Boris Cyrulnik, La naissance du sens.
B/ Tout vivant est sujet de son monde
"Quiconque veut s'en tenir à la conviction que les êtres vivants ne sont que des machines abandonne l'espoir de jamais porter le regard dans leur monde vécu. Mais celui qui n'a pas souscrit sans retour à la conception mécaniste des êtres vivants pourra réfléchir à ce qui suit.
Tous nos objets usuels et nos machines ne sont rien d'autre que des moyens de l'homme.

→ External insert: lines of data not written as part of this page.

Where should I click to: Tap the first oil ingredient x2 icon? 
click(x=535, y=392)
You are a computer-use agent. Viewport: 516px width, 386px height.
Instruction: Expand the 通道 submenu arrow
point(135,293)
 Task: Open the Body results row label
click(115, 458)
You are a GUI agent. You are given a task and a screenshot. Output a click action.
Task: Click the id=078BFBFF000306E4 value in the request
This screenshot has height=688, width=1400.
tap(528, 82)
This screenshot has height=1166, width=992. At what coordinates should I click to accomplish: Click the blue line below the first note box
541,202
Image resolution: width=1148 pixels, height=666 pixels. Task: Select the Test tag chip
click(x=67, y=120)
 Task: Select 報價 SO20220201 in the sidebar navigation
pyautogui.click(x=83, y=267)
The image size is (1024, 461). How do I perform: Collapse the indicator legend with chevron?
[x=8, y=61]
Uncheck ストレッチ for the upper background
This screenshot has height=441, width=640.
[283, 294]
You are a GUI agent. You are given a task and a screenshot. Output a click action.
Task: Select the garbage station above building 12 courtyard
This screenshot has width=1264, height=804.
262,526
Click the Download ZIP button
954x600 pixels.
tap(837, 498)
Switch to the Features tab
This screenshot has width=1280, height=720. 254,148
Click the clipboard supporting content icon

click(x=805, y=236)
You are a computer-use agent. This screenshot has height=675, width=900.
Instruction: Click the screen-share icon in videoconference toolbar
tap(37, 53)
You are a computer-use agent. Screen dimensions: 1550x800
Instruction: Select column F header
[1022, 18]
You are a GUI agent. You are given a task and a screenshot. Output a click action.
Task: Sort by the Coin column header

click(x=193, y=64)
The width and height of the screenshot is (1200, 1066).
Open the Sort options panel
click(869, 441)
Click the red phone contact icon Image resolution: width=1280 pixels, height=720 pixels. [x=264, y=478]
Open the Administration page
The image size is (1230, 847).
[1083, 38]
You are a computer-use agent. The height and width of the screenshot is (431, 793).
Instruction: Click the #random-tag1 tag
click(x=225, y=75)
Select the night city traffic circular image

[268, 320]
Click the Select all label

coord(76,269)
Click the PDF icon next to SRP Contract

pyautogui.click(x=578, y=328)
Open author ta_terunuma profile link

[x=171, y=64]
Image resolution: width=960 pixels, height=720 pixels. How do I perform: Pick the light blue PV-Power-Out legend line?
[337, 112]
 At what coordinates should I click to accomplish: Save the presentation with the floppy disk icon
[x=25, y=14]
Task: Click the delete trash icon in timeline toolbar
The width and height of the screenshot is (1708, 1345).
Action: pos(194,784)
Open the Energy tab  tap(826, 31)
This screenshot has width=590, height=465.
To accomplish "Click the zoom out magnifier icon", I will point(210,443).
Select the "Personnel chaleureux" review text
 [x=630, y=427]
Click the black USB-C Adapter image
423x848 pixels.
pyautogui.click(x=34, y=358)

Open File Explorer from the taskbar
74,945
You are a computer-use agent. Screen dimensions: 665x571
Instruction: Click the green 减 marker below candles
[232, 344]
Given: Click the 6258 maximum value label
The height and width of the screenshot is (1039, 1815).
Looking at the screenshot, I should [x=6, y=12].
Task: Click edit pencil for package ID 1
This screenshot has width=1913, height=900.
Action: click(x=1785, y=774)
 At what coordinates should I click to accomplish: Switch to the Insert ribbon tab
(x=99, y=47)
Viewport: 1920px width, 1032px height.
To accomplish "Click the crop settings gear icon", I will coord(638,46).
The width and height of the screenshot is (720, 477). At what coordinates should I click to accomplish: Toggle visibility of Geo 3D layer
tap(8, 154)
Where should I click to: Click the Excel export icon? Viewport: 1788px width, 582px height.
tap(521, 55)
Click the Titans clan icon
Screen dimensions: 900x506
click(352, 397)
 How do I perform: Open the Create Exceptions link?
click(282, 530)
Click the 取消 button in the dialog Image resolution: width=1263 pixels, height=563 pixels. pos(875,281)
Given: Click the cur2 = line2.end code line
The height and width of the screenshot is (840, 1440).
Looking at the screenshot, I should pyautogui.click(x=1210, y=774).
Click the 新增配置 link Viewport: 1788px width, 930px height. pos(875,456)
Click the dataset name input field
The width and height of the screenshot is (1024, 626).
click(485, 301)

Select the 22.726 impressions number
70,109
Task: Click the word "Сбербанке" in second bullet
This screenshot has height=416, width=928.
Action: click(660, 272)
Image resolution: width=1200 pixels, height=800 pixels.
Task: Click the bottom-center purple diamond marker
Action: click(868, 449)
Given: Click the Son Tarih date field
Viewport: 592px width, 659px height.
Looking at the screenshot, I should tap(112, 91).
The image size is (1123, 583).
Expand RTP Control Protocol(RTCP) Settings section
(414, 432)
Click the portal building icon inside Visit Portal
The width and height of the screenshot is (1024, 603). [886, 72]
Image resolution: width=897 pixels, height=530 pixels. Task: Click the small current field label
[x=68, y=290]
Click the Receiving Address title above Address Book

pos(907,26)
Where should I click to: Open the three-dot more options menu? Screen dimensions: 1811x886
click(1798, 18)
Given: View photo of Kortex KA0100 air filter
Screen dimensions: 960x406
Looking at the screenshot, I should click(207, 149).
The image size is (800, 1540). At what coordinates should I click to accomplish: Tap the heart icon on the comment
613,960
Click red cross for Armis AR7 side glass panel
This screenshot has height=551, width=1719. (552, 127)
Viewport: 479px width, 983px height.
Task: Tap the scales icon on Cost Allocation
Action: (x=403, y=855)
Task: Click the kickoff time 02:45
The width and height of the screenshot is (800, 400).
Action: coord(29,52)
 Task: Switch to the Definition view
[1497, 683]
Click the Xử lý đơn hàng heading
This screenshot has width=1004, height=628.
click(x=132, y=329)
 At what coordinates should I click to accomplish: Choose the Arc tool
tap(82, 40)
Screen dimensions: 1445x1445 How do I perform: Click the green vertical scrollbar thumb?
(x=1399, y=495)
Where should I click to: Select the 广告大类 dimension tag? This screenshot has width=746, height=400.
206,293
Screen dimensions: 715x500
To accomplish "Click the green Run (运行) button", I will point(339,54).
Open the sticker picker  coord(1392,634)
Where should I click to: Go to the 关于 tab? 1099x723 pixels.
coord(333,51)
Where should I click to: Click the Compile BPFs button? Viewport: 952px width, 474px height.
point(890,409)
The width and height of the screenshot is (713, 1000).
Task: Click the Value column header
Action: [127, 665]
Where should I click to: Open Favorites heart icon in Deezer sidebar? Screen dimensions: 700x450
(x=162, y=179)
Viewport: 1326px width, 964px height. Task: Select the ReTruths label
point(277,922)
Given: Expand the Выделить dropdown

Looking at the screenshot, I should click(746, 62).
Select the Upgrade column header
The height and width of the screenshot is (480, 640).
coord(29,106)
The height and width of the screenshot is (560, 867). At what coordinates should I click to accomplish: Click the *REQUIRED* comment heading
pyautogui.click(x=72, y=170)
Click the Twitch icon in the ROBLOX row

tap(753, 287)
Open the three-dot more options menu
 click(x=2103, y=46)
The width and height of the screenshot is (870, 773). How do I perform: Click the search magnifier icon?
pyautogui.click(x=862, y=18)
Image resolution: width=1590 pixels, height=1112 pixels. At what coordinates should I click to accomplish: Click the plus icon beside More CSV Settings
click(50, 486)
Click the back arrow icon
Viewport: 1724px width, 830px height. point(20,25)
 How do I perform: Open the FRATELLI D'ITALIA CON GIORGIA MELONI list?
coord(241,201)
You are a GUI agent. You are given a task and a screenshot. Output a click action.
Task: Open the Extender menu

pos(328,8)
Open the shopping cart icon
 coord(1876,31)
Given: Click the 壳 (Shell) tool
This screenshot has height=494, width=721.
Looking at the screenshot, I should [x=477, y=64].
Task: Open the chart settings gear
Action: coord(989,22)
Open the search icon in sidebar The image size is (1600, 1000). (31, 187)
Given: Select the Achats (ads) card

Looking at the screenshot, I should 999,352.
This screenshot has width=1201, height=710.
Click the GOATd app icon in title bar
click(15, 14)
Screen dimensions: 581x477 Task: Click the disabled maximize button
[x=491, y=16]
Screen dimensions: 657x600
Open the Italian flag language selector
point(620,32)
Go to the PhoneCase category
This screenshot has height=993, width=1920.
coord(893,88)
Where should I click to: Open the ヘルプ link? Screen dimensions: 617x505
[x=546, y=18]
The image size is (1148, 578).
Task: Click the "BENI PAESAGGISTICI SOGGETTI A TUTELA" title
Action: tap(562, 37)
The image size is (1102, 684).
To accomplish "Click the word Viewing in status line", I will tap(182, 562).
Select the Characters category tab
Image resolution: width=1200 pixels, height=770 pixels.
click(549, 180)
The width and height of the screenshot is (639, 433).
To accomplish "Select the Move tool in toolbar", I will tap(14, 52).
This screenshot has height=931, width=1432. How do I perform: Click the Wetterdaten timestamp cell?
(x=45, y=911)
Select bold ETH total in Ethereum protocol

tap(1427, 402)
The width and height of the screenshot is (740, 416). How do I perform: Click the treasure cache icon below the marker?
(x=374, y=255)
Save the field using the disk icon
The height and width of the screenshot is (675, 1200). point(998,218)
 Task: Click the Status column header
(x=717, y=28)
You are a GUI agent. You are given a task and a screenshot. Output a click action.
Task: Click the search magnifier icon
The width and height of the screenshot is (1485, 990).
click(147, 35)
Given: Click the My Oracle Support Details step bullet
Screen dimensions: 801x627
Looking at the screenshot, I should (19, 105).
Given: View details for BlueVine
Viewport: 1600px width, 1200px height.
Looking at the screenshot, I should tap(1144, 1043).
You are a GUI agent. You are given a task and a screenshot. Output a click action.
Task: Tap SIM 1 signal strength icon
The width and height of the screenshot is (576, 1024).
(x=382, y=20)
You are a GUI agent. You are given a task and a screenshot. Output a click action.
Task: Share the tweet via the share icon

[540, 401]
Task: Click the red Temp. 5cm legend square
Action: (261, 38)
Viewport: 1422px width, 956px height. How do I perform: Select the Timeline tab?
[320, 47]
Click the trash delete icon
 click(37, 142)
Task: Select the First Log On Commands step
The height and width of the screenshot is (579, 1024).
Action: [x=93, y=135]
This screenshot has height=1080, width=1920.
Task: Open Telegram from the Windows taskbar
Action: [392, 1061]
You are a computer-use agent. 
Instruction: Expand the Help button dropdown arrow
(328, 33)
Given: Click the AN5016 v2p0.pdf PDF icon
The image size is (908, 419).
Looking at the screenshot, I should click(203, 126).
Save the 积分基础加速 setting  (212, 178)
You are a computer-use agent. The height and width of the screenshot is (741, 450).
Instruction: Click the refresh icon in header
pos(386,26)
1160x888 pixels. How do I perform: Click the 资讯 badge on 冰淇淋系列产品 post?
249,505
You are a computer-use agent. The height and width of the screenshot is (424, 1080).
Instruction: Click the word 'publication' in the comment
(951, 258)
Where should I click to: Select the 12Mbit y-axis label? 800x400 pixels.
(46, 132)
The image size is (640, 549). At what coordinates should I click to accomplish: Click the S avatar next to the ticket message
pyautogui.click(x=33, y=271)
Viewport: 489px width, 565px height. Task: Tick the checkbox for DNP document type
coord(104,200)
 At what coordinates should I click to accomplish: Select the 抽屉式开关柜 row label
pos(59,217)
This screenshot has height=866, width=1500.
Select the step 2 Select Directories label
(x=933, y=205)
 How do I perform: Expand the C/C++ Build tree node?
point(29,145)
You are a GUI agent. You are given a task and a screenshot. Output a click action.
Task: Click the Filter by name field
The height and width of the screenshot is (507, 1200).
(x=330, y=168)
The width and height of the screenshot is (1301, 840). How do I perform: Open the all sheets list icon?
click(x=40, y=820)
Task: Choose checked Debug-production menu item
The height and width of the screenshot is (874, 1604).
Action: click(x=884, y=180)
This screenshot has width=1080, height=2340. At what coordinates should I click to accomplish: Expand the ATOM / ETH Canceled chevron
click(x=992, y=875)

Il y a ainsi les moyens qui servent l'action -ce que l'on nomme des outils, des « choses pour agir »- auxquels appartiennent les grandes machines qui servent dans nos usines à transformer les produits naturels, les chemins de fer, les autos, les avions. Il existe aussi des moyens qui affinent notre perception, des «choses pour percevoir », comme les télescopes, les lunettes, les microphones, les appareils radios, etc. Dans ce sens, on pourrait supposer qu'un animal ne serait rien d'autre qu'un assemblage de « choses pour agir» et de choses pour percevoir », reliés en un ensemble par un appareil de guidage, ensemble qui resterait une machine, mais qui serait cependant susceptible d'exercer les fonctions vitales d'un animal. Telle est en fait la conception de tous les théoriciens du mécanisme en biologie. Les animaux ne seraient ainsi que de simples choses. On oublie alors que l'on a supprimé dès le début ce qui est le plus important, à savoir le sujet, qui se sert des moyens, qui les utilise dans sa perception et son action.
C'est alors <lorsqu'on considère l'animal comme «sujet-de-son-monde »> que s'ouvre la porte qui conduit aux mondes vécus, car tout ce qu'un sujet perçoit devient son monde de la perception, et tout ce qu'il fait, son monde de l'action. Monde d'action et de perception forment ensemble une totalité close, le milieu, le monde vécu."
Jacob Von Uexküll, Mondes animaux et monde humain.